To me, it’s important to think of a tableView in the MVC or Model-View-Controller model. It’s just the view of the data. It should not be used as a data management tool. If you do a search and come back with 200 records, instead of loading 200 records into the tableView, load 50 and when you detect you’ve scrolled to the bottom, insert the next 50 records, kind of like endless scroll on the Facebook App.
For instance, we made a sample app called CoronaWeather (https://github.com/coronalabs-samples/CoronaWeather)
In it I have a SQLite database of locations, with hundreds of thousands of city, latitude and longitude data. I setup a search bar, which actually uses a tablleView to display the search matches.
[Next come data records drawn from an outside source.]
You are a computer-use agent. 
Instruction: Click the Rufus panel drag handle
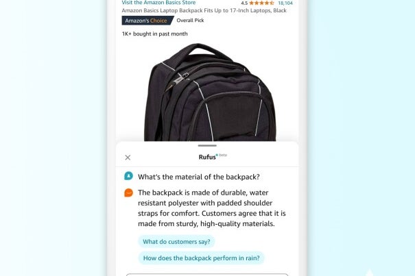207,146
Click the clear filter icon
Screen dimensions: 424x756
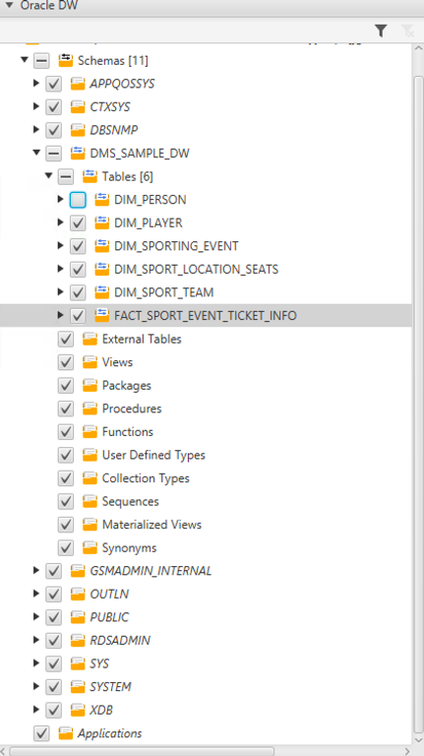pyautogui.click(x=408, y=32)
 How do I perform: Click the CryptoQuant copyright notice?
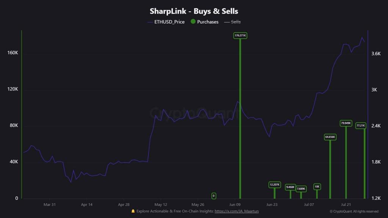(x=354, y=211)
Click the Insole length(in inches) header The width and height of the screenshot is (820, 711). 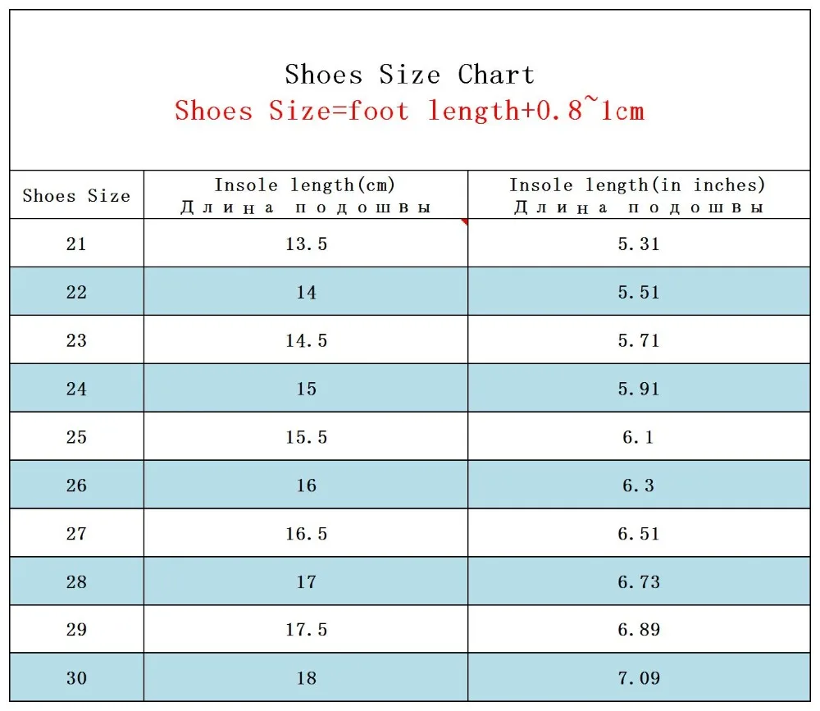click(639, 194)
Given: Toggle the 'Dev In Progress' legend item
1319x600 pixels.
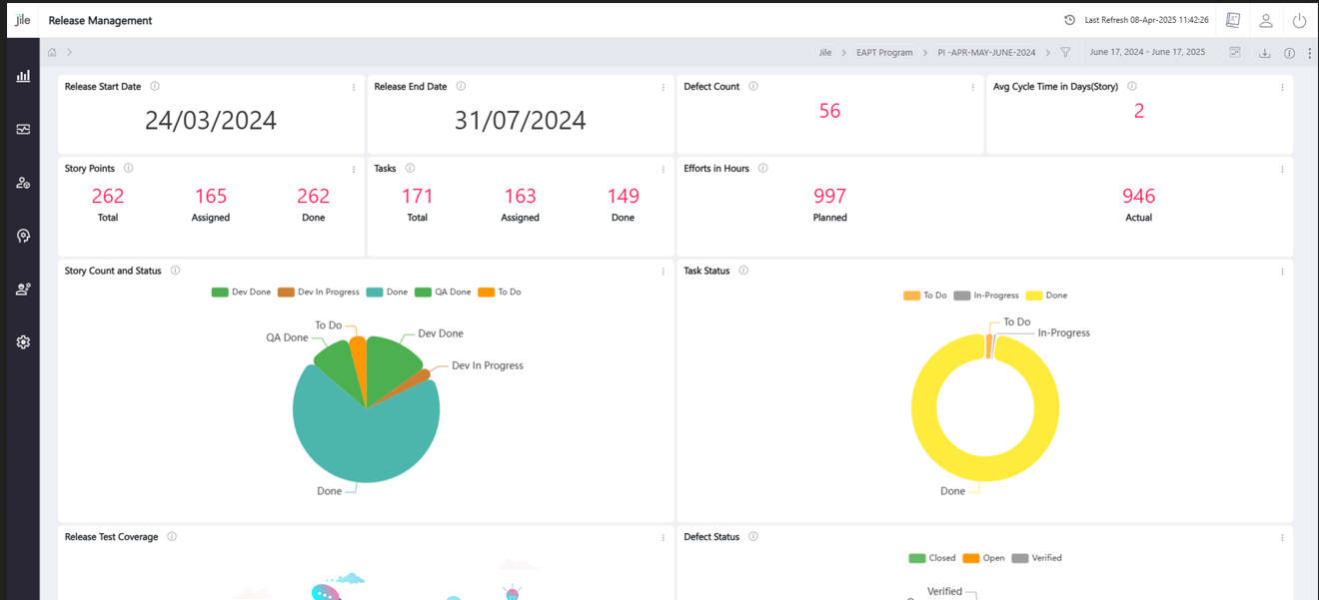Looking at the screenshot, I should coord(319,293).
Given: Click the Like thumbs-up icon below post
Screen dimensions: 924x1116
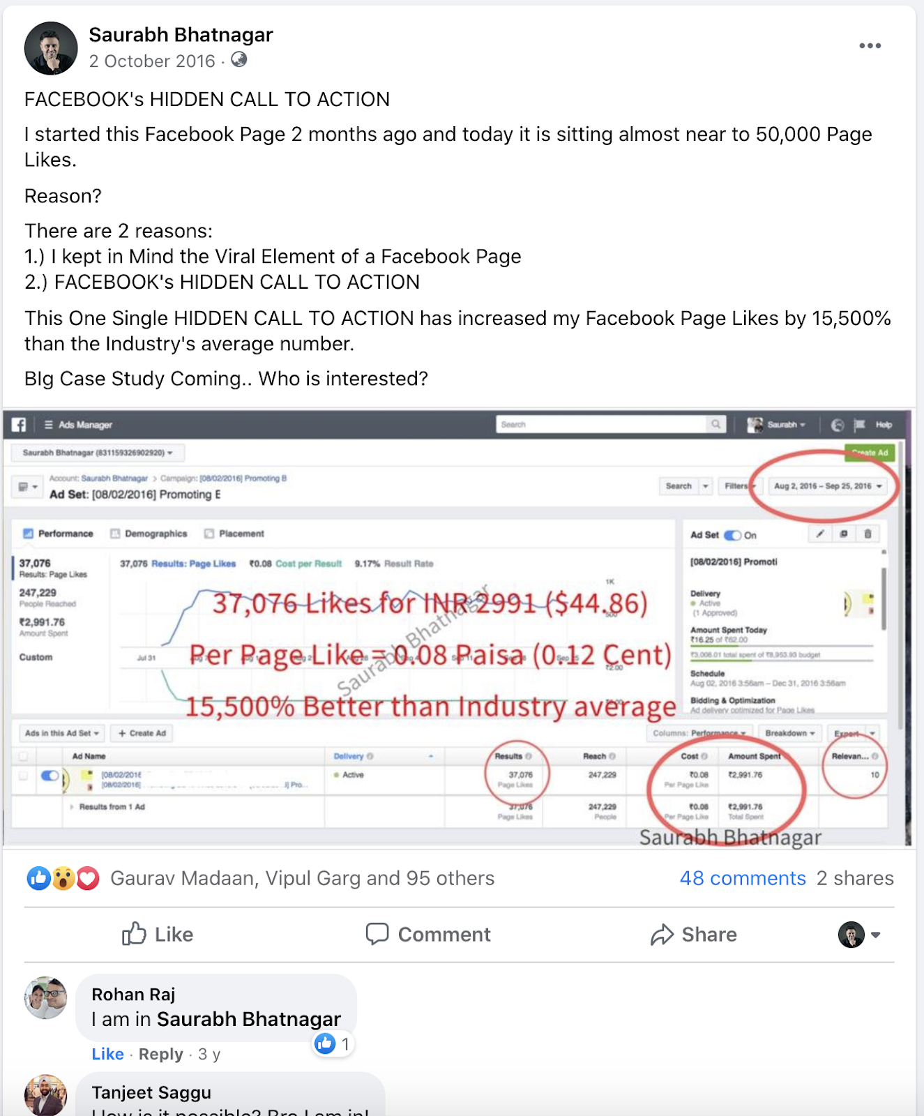Looking at the screenshot, I should click(134, 934).
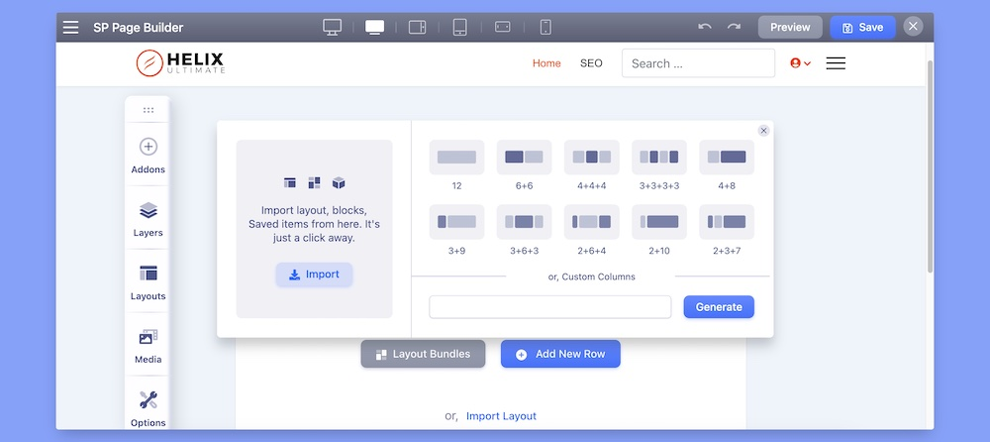Click the Generate button
Screen dimensions: 990x442
click(719, 307)
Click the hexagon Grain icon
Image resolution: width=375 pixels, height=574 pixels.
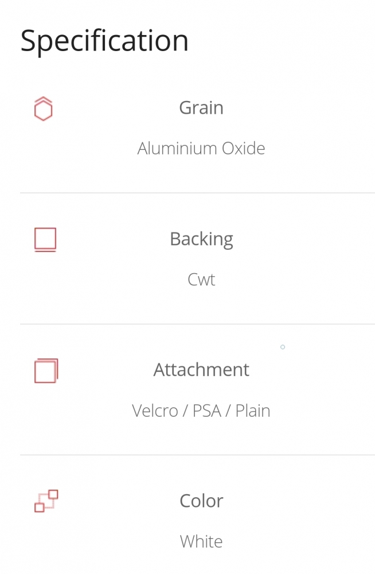pos(43,108)
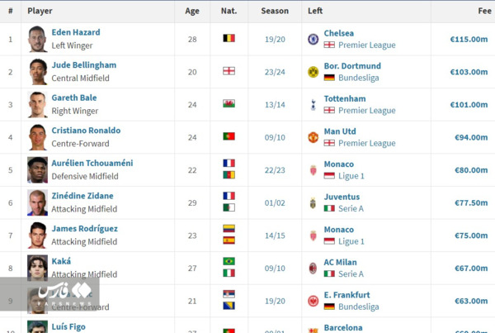Click the Borussia Dortmund crest icon
Screen dimensions: 495x333
(x=313, y=72)
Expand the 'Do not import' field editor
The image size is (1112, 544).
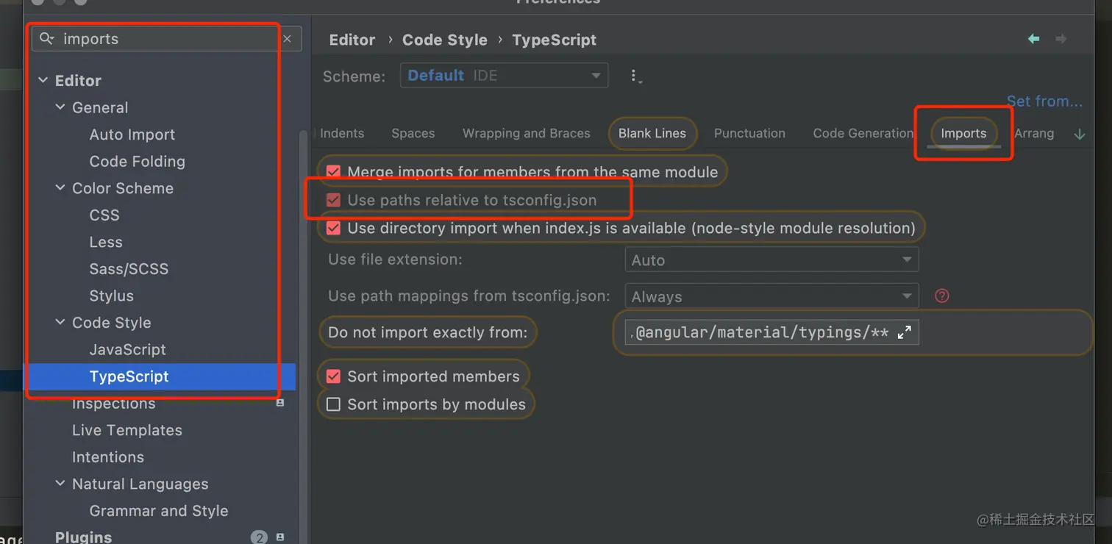905,332
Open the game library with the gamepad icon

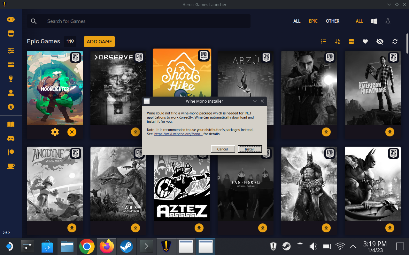(x=11, y=19)
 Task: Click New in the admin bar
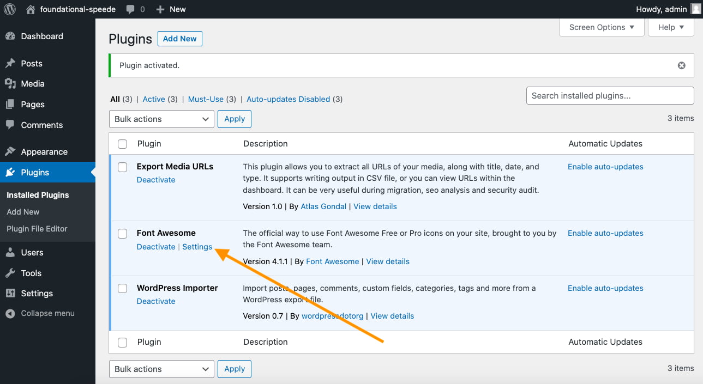(171, 9)
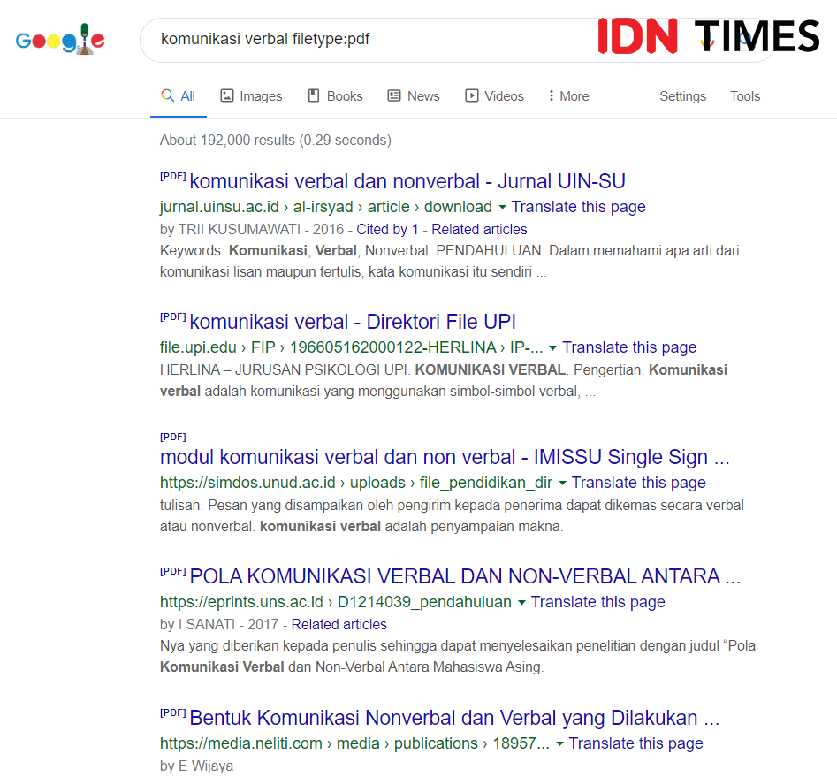Viewport: 837px width, 777px height.
Task: Select the Images search tab icon
Action: pos(225,95)
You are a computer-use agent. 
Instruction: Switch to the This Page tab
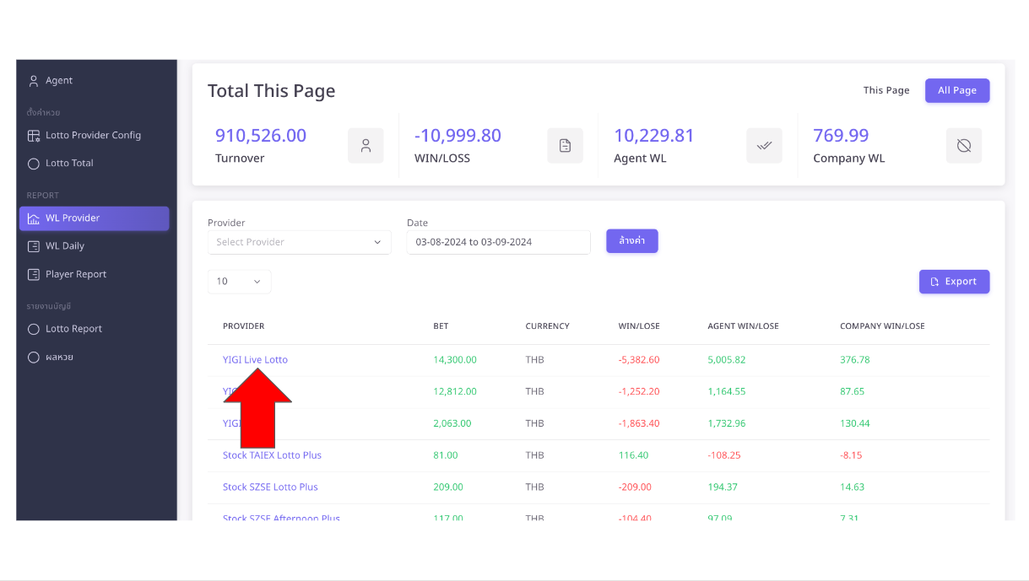(x=885, y=91)
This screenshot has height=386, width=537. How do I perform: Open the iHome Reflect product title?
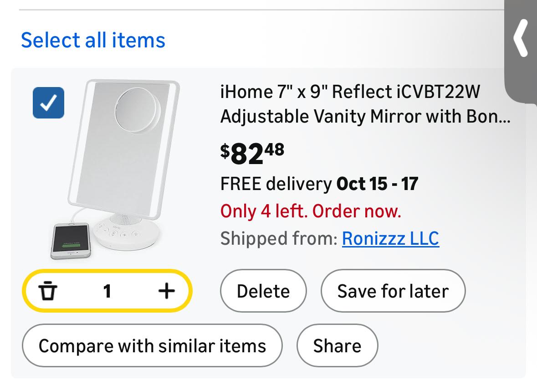(364, 104)
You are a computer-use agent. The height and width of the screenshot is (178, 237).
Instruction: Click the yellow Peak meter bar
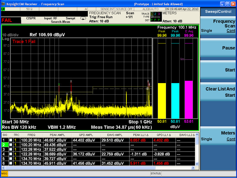[x=162, y=100]
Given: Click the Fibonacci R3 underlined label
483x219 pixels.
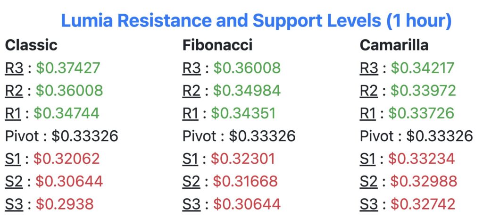Looking at the screenshot, I should [192, 68].
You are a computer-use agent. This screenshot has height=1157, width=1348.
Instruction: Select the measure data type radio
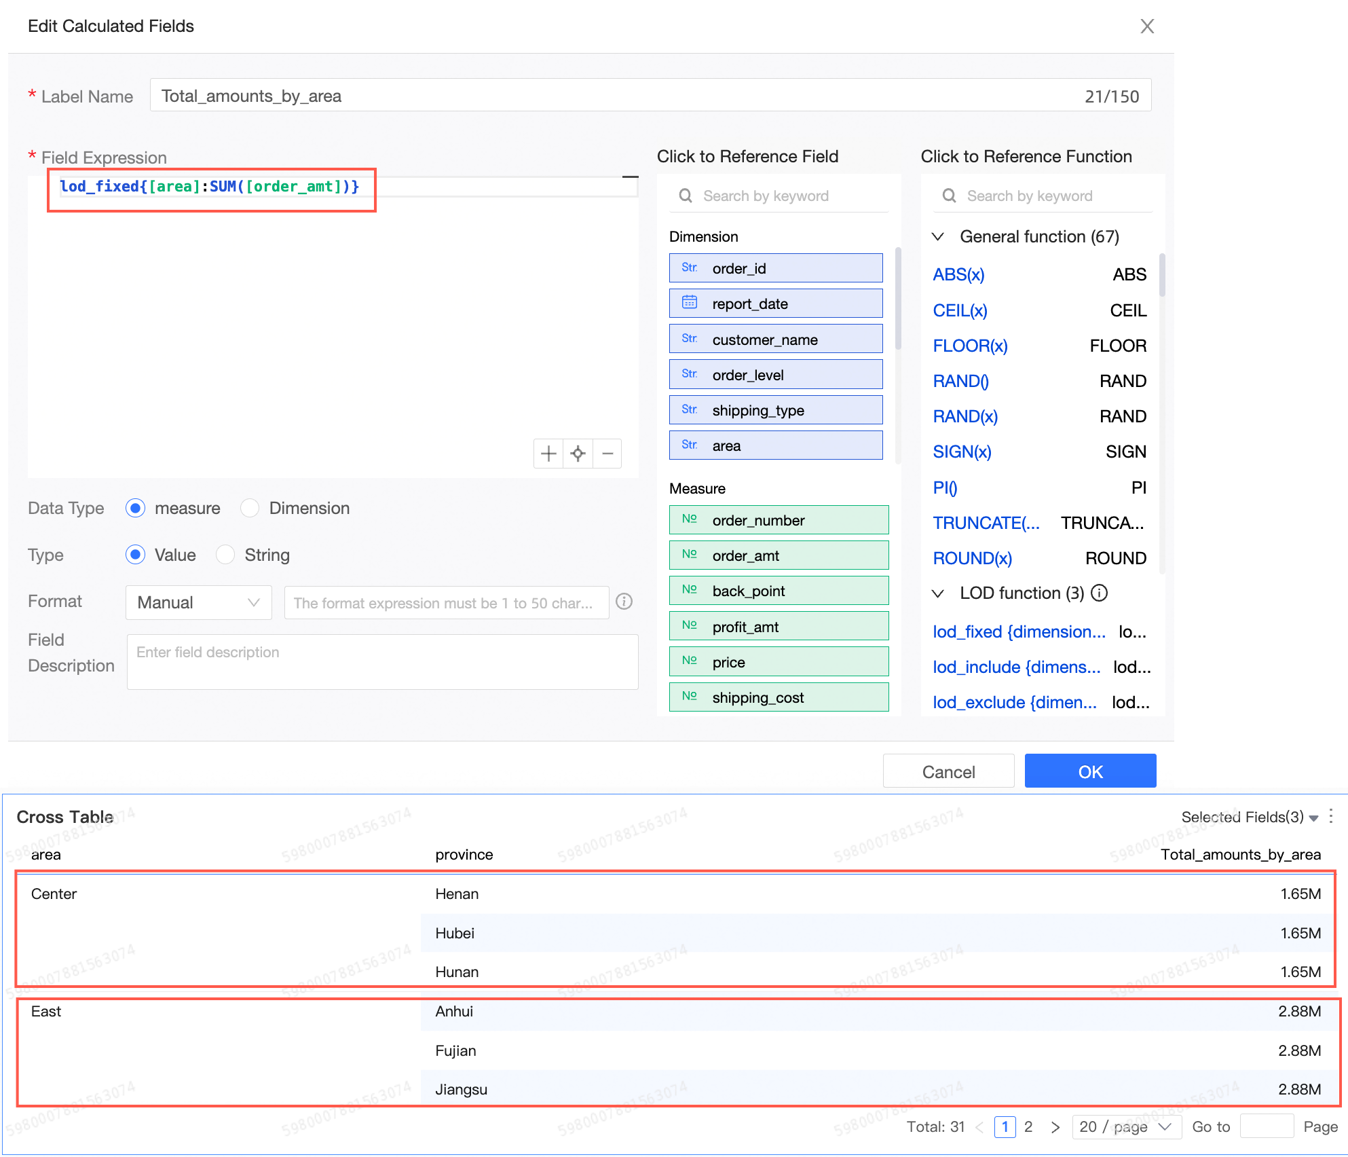[136, 508]
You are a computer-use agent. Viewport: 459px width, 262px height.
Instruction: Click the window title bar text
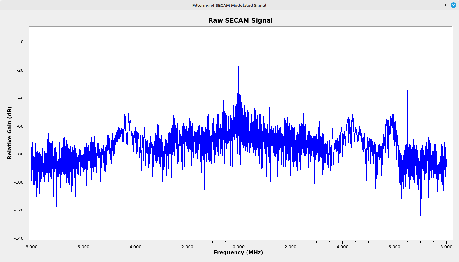(x=229, y=5)
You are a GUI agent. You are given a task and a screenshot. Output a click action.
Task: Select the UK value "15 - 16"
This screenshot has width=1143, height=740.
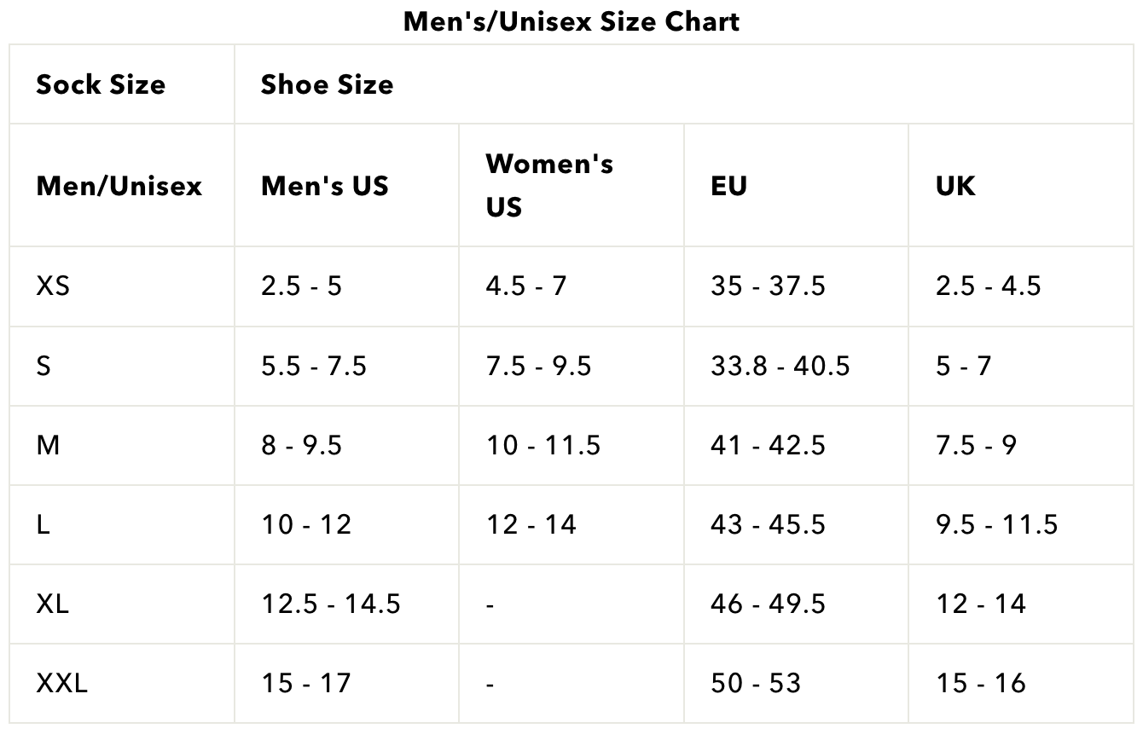[x=980, y=683]
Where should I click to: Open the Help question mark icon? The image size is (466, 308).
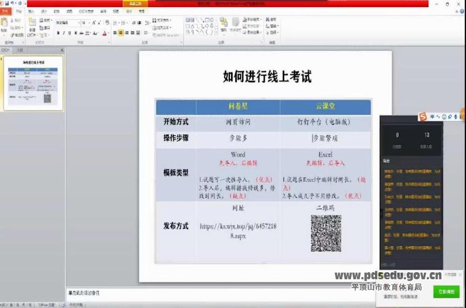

Imagine typing in “San”. In early versions I was crushing the tableView tying to insert ever city that beings with “San” in it. In my case I chose to only load up a fixed number of items only after the filter reduced the total search results to a manageable amount. No one is going to scroll through 400 cities that start with “San” looking for San Joee. They can type in "San J"and get fewer records to look with.
But the key point I want to make is that the data look up happens on the SQL database and not the tableView. The tableView is there to only show the hand full of selected records and the code (the controller in this example) is responsible for deciding the number of records to insert into the view.
Take a look at what I did with the CoronaWeather app. All the stuff is happening in location.lua.